Other revenues include all other property revenues including vending, parking, sponsorship and advertising revenues, less NOI of minority interests in consolidated joint ventures. Other revenue is comparable to the prior period.
Real estate taxes increased for the three months ended September 30, 2007 as compared to the three months ended September 30, 2006 partially due to a $1.6 million increase at Glenbrook Square resulting from a higher tax assessment and a $1.2 million increase Stonestown Galleria as the result of revised prior period assessments.
Other property operating costs increased primarily due to a $3.0 million increase in our Brazil joint venture primarily related to acquisitions. In addition, $1.2 million of additional operating expenses were incurred at Riverwalk Marketplace due to additional ground rent participation expense which is based on increased cash receipts. Such increases were partially offset by decreased property operating expenses across the remainder of the portfolio.
The provision for doubtful accounts increased primarily due to increased provisions at Riverwalk Marketplace, North Star Mall and Ala Moana Center. Such increases were partially offset by a decrease in the provision at Oakwood Center, which re-opened in October 2007 after being redeveloped (Note 8).

Although land sales and real estate property net operating income increased for the three months ended September 30, 2007 as compared to September 30, 2006, the national housing market continues to be weak with an absence of demand for residential land expected for the remainder of 2007.
The increase in land sales is primarily attributed to the timing of land sales at our Woodlands community, which resulted in an increase in NOI of $6.4 million. The number of residential and commercial acres sold at our Woodlands community increased to 151.4 acres for the three months ended September 30, 2007 from 98.8 acres for the three months ended September 30, 2006. In addition, the Summerlin community increased NOI by $2.9 million for the three months ended September 30, 2007 as compared to the three months ended September 30, 2006. Such increases were partially offset by decreases in NOI at our Columbia and Fairwood communities of approximately $3.5 million.
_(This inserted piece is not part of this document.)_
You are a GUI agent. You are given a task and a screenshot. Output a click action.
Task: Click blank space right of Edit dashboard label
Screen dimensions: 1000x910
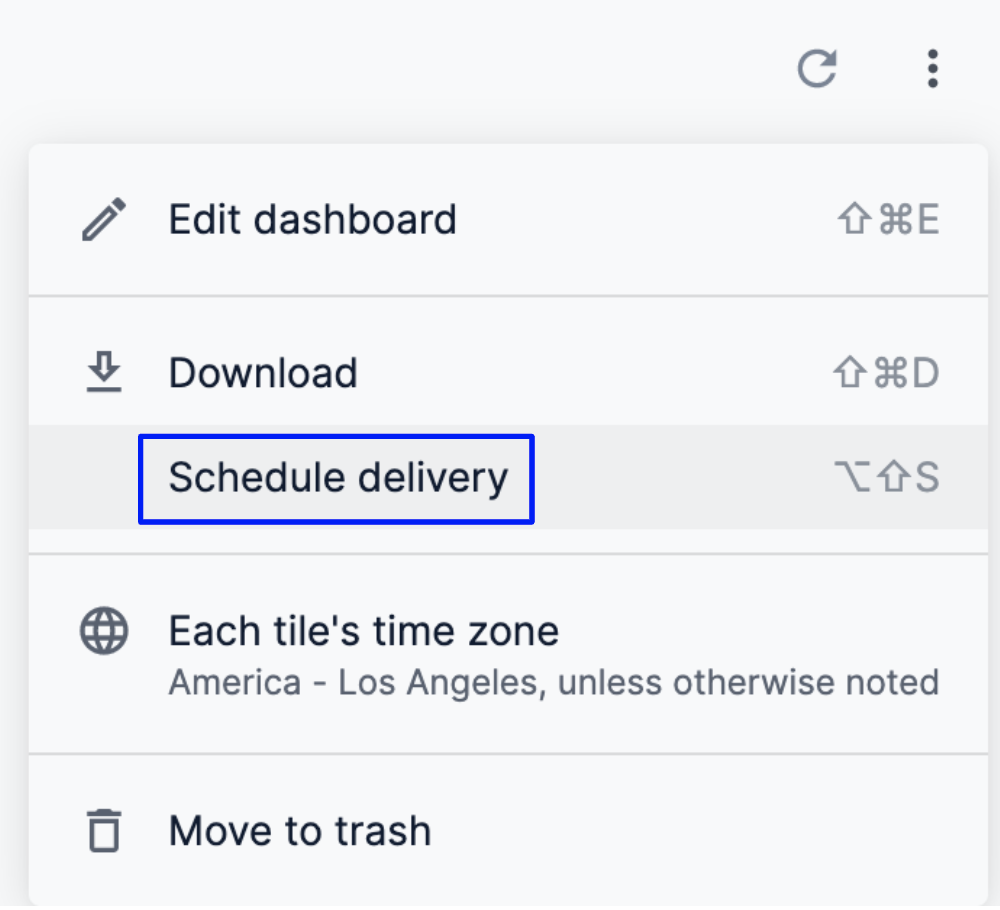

Changes in consolidated tenant rents (which includes minimum rents, tenant recoveries and overage rents), land sales, property operating expenses and land sales operations were attributable to the same items discussed above in our segment basis results.
Management and other fees, property management and other costs and general and administrative in the aggregate represent our costs of doing business and are generally not directly property-related costs. Management and other fees were relatively consistent compared to the third quarter of 2006. Property management and other costs increased slightly primarily as a result of higher personnel and personnel-related costs in 2007. The increase was attributable to higher incentive compensation costs and an increase in the number of employees. The decrease in general and administrative is due to a reduction of professional fees in the third quarter 2007.
The increase in interest expense is primarily due to an increase in both fixed and variable rate debt in the third quarter of 2007, which was primarily a result of the funding of acquisition debt ($750 million) and the assumption of debt ($1.04 billion) related to the Homart I acquisition.
The increase in provision for income taxes was primarily the result of the recognition of potential interest expense and penalties related to unrecognized tax benefits recorded as the result of the adoption of FIN 48 (Note 5).
The decrease in equity in income (loss) of Unconsolidated Real Estate Affiliates is primarily the result of an accrual of the Company’s 50% share of the verdict that was recorded by GGP/Homart II (Note 3) during the third quarter 2007.